Work required:
For the records below, give the number of lines that include the string "Remove". Nothing else belongs in the answer.

§ §

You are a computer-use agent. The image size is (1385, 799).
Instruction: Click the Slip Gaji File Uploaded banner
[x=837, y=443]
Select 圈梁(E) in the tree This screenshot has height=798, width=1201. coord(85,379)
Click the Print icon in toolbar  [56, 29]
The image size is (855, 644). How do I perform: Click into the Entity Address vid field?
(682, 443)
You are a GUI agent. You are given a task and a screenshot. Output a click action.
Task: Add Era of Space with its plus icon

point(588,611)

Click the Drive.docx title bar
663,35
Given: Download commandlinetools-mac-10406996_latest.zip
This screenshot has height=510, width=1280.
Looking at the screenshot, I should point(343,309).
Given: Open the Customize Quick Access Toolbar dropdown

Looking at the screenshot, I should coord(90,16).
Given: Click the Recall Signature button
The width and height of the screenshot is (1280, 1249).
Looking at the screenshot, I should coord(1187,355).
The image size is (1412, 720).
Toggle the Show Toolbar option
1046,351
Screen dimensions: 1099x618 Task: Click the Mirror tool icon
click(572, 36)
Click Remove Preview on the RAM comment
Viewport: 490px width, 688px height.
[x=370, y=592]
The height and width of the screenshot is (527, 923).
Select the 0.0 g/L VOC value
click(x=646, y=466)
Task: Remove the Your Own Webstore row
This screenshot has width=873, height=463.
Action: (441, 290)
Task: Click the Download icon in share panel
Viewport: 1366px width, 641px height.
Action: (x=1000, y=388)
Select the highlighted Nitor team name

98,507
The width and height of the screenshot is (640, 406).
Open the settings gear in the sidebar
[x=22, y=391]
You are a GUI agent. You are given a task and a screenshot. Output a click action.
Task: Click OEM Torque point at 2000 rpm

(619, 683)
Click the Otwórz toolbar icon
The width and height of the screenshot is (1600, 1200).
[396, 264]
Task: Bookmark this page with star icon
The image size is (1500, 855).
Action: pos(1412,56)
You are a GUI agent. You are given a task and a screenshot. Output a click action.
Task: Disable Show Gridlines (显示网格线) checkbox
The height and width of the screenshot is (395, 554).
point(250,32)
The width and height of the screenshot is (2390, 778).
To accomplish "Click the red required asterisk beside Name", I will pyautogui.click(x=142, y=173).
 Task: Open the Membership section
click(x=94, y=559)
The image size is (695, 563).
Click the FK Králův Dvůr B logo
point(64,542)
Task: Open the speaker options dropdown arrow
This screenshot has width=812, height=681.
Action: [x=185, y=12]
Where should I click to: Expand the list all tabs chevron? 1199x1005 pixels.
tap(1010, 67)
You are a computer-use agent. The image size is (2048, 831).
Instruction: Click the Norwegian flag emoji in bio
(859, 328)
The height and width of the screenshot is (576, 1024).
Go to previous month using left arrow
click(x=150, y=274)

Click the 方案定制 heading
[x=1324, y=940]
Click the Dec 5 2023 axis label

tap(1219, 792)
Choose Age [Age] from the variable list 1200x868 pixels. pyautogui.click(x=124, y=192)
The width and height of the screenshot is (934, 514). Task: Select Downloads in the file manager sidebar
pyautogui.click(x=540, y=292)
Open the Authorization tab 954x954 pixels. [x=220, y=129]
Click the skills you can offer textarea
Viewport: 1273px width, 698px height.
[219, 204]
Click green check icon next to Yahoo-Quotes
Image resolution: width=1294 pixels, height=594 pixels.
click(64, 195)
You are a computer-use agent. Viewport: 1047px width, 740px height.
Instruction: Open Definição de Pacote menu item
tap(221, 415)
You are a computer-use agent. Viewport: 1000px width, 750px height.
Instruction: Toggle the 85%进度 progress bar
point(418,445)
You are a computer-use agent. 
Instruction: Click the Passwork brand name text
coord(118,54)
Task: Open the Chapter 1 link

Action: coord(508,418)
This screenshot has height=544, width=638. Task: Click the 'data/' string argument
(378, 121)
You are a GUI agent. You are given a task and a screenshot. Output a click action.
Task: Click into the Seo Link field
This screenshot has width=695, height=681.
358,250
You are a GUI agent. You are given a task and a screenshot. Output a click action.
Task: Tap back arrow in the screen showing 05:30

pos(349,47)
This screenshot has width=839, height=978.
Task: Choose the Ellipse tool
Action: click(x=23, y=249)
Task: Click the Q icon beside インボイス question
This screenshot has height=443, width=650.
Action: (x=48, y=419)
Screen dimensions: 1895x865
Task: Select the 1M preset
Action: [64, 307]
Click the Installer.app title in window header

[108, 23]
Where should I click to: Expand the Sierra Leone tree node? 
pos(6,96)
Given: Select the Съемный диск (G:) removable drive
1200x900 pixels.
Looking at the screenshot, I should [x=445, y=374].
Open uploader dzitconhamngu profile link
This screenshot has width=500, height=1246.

§ §

Solved exercise:
2